La sublimation entraînée par ce temps ralenti permet ainsi à certains de réaliser des formations ou des reconversions ou de se donner de nouveau défis … « La première semaine en télétravail je n’arrivais pas à rester focus sur mon travail, je me laissais distraire toute les cinq minutes. Puis j’ai pris la décision de quitter Messenger… Et finalement j’ai remarqué que le fait d’être seul à travailler me permet de me dépasser. Je demande en effet moins facilement d’aide à mon boss, ainsi je ressens davantage de satisfaction personnelle » explique Charlie, développeur.

Antoine, musicien ressent une liberté d’expression totale depuis qu’il est confiné : «  j’ai l’impression que le temps s’est arrêté autour de moi, c’est comme si j’avais un secret ou une sorte de liberté intérieure profonde qui me permette de m’exprimer sans qu’on m’en empêche ». Joséphine, attachée de presse, a quant à elle le sentiment d’être à nouveau maîtresse d’elle-même : « Je laisse beaucoup plus de place à l’artistique lorsque je ne travaille pas et depuis que je suis freelance. »

De son côté, Jules, scénariste, réussit à profiter de ce temps supplémentaire  : « Je n’ai plus eu d’excuse pour ne pas me consacrer pleinement à mon activité d’auteur. J’ai aussi participé à un dispositif pour imaginer des futurs possibles dans le cadre d’un appel à scénarios. Merci au confinement de changer nos modes d’interaction et de travail en nous offrant ce pour quoi on dépense en général une énergie folle : le temps. ».

Le confinement est aussi pour beaucoup une opportunité de réfléchir à ses choix professionnels. C’est le cas de Shéhérazade, décoratrice :« Je réfléchis à développer une activité qui sera plus proche de mes valeurs, c’est à dire où l’humain prime sur l’intérêt. Je me suis également rendu compte que j’aimais écouter l’expérience des gens tout en assouvissant un désir de créativité, je me suis donc lancé dans la réalisation de mon premier podcast ! »
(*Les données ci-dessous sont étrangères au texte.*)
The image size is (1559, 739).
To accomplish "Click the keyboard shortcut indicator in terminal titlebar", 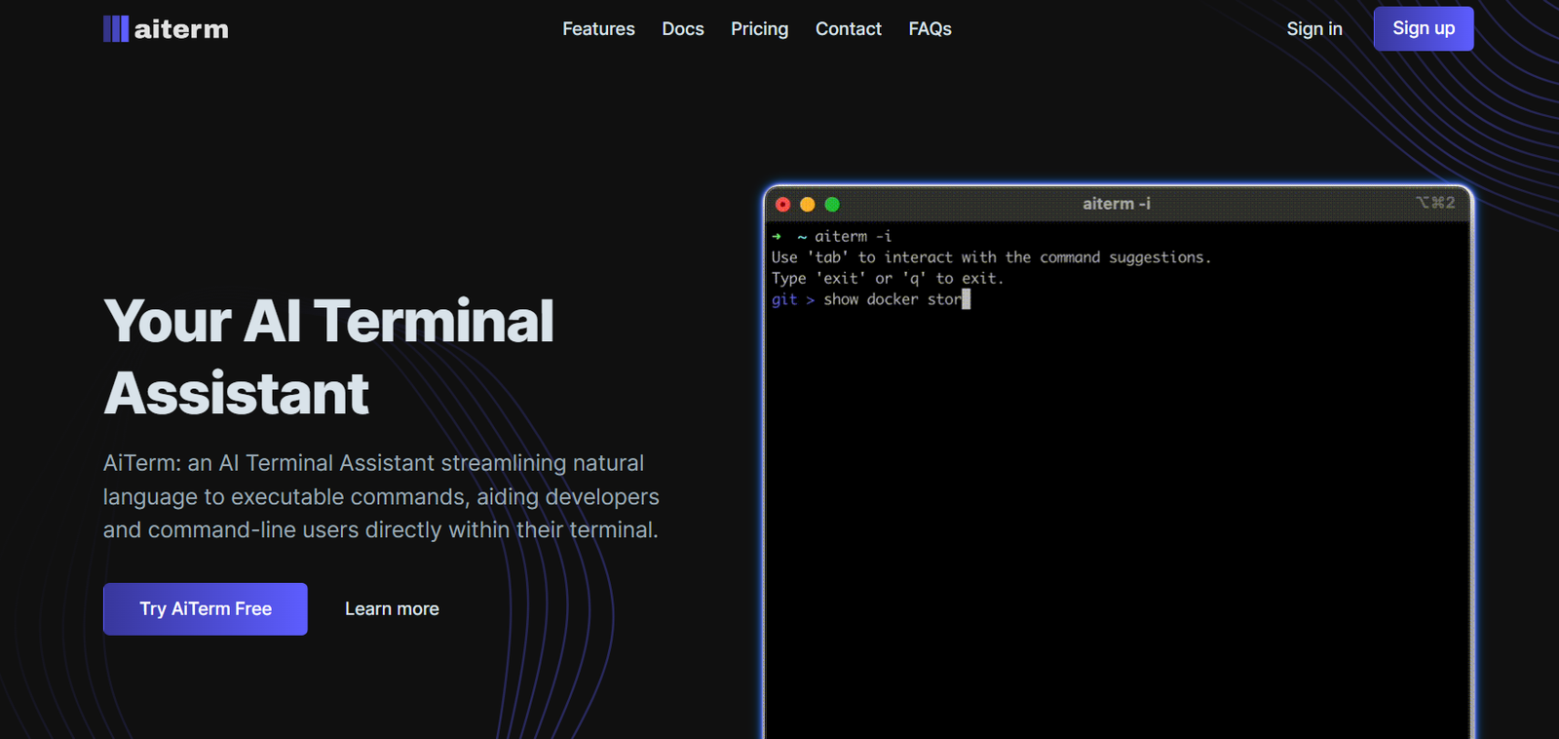I will tap(1435, 203).
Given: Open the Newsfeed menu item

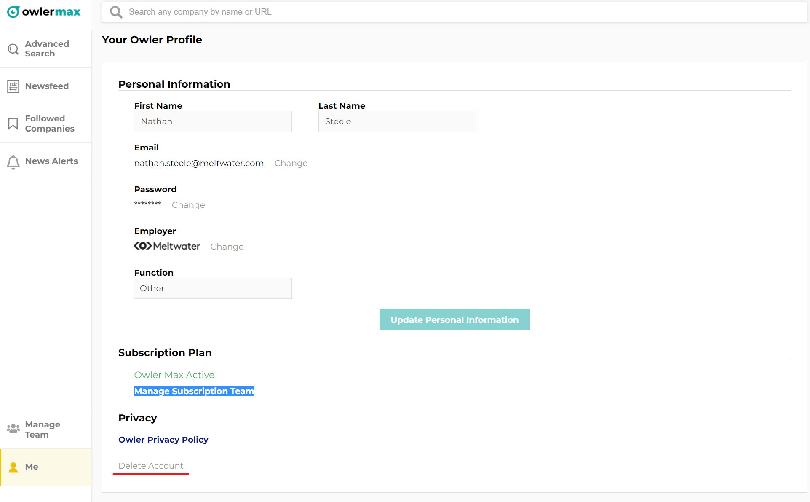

Pour des métiers plus “aliénants” au sens marxiste du terme, où l’être humain est au service de la production, où la créativité comme évasion existe peu, c’est le fait de se sentir “utile” qui permet cette sublimation. Olivier Duris, psychologue clinicien, conseille de trouver un moment pour se mettre ou se remette à une activité artistique, afin de canaliser ses angoisses. De même pour ceux qui sont au chômage partiel.

Si l’expérience du télétravail se révèle aussi comme une opportunité inouïe de gagner du temps, de réduire les émissions de gaz à effet de serre, et de sortir du cadre classique, il ne faut cependant pas négliger ses désavantages : « On perd tout de même des dimensions très importantes mais souvent négligées du travail : les regards, les contacts, les échanges informels à la machine à café… » prévient Dominique Méda sociologue, spécialiste du travail et membre de L’IRISSO-CNRS.
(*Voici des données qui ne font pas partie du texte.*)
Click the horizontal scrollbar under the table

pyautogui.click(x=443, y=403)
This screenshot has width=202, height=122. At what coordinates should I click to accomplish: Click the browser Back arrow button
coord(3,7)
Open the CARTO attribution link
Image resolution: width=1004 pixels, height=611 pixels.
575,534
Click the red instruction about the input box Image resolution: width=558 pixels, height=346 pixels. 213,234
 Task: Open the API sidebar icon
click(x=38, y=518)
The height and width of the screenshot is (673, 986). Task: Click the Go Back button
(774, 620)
Penser le travail de demain

Le psychologue Olivier Duris est co-créateur de la plateforme participative en ligne Mémoire des catastrophes. Cette plateforme a été créé dans le but de témoigner de nos expériences en confinement et ainsi de les mettre en commun en amont des futures crises pour mieux nous y préparer. Selon lui :« la mémoire de chacun est la résilience de tous ».

Au-delà d’un enjeu personnel, ce qui nous arrive peut donc être perçu comme le moment d’adapter nos manières de travailler de façon collective, pour penser le travail de demain et le revaloriser, mettre en avant l’humain et adapter nos comportements pour prévenir de futures crises.

Cette crise met également en lumière certains métiers essentiels qui n’étaient pourtant pas assez considérés jusque-là :« Nous nous apercevons que la hiérarchie de la reconnaissance et des salaires ne correspond pas à celle de l’utilité sociale. Nous sommes obligés de constater que certains métiers qui se révèlent essentiels dans la crise, ceux grâce auxquels nous pouvons continuer à vivre sont sous payés.» explique la sociologue Dominique Méda.

Cette expérience unique nous permet également de faire l’expérience de l’importance du travail, notamment pour structurer notre vie et lui donner du sens.